Our next supper club, Burn’s Night by candlelight, is this weekend and I’ve been busy preparing for that. The supper clubs are great fun as I get to go a lot further with the local ingredients that we use.

Our first few this year focussed on our Tamworth pigs, and one of the highlights for me was the confit smoked pork belly that we smoked ourselves. It was truly delicious!
The menu for Burn’s Night is as follows:
Canapés
Braised venison tartlet with a potato crumb
East Neuk Kiln House smoked salmon roulade on a sourdough crostini
Cumbrae oyster with a yuzu mignonette and dill oil
Starter
Roast beetroot and pickled apple whipped crowdie with candied walnuts, chicory and a lemon vinaigrette
Main
Haggis, neeps and tatties with a Drambuie cream sauce and pickled neeps
Pudding
Tipsy Laird Scottish trifle followed by Scottish cheeses and whisky
I’m making the haggis fresh, which is quite a procedure, and everyone knows not to come into the kitchen for the day! It’s not the freshest of smells, but the flavour when it’s done is so much better than anything off the shelf. Making haggis (other than catching one in the wild, of course) requires a lot of cleaning of lamb hearts, lungs and liver. You want to get rid of the arteries in the heart, for example. You then boil them twice with two sets of water, which usually takes two or three hours, and it's then a case of adding lots of spices, from cracked black pepper to nutmeg, via cayenne pepper, paprika and allspice.

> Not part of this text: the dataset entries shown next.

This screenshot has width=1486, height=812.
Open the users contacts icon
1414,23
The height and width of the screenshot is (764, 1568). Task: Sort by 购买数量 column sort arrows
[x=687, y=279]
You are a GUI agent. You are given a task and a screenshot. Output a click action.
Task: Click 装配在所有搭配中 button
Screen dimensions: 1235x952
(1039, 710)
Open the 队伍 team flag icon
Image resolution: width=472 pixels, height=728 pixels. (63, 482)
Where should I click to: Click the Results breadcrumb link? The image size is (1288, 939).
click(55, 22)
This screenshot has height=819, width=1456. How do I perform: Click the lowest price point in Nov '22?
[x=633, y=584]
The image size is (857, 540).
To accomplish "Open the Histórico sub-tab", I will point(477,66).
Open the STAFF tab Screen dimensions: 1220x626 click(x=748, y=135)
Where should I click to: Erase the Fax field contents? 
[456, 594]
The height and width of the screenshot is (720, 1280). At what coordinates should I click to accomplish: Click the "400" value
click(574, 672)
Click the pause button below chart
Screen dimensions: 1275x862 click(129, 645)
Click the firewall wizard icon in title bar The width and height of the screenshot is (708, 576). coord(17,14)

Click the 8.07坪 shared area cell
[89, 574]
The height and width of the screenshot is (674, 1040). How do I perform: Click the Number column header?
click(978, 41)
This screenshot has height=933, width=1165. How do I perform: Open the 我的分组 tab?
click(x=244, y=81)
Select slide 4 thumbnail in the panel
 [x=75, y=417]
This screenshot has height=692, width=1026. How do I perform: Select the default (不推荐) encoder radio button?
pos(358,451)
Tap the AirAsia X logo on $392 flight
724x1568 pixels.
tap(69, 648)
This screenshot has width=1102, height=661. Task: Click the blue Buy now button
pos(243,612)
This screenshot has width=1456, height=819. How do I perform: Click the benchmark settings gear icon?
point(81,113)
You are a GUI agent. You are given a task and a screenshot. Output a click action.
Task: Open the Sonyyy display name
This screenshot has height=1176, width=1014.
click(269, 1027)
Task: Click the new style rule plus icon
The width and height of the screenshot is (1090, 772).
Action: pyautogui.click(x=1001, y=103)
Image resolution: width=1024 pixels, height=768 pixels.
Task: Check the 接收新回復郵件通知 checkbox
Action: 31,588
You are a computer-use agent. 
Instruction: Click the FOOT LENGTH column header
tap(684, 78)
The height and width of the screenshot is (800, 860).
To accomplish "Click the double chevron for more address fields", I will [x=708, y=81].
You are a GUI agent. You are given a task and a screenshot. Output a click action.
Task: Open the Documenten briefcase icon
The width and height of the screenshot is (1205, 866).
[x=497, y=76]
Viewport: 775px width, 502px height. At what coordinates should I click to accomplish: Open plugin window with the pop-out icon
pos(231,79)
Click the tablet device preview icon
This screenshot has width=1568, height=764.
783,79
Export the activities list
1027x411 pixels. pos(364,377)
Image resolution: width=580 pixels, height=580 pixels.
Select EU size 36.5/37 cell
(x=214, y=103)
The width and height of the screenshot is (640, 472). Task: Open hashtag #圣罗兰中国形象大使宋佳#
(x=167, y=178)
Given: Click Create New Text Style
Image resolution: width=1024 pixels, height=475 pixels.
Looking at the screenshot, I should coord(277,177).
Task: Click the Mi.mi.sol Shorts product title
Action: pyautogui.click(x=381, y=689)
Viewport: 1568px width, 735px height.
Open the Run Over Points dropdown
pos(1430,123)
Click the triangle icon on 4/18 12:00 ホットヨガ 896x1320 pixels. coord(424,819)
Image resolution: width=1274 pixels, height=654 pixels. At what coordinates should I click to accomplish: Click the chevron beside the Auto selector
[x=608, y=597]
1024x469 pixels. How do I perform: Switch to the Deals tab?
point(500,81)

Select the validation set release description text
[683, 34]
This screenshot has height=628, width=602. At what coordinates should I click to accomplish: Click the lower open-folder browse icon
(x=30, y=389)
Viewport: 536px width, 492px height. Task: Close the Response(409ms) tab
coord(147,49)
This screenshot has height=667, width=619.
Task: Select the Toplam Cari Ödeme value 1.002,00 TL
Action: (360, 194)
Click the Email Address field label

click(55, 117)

You then leave it all overnight in the stock that it's been cooked in before reducing it down the next day. With all the spices added, you then put in diced onions, pin-head oatmeal and cook it all off for a couple of hours. Every 20 minutes you need to stir it as otherwise you get very overcooked bits on the outside. You then leave it overnight (again!) to let all the flavours settle. As I said, it's quite a procedure...
The lamb we're using is coming from our butcher David Henderson and from Balgove, while the neeps and tatties are also local.
Everything will be coming from Fife, even the smoked salmon for the roulade crostini, which is from the East Neuk Kiln House. The venison for the tartlet is from the farm here, and the oysters (below) are from David Lowrie, my long-standing fish merchant from the East Neuk. The roasted beetroot and pickled apple whipped crowdie will star our own beetroot from the garden here – it has a wonderfully earthy taste to it.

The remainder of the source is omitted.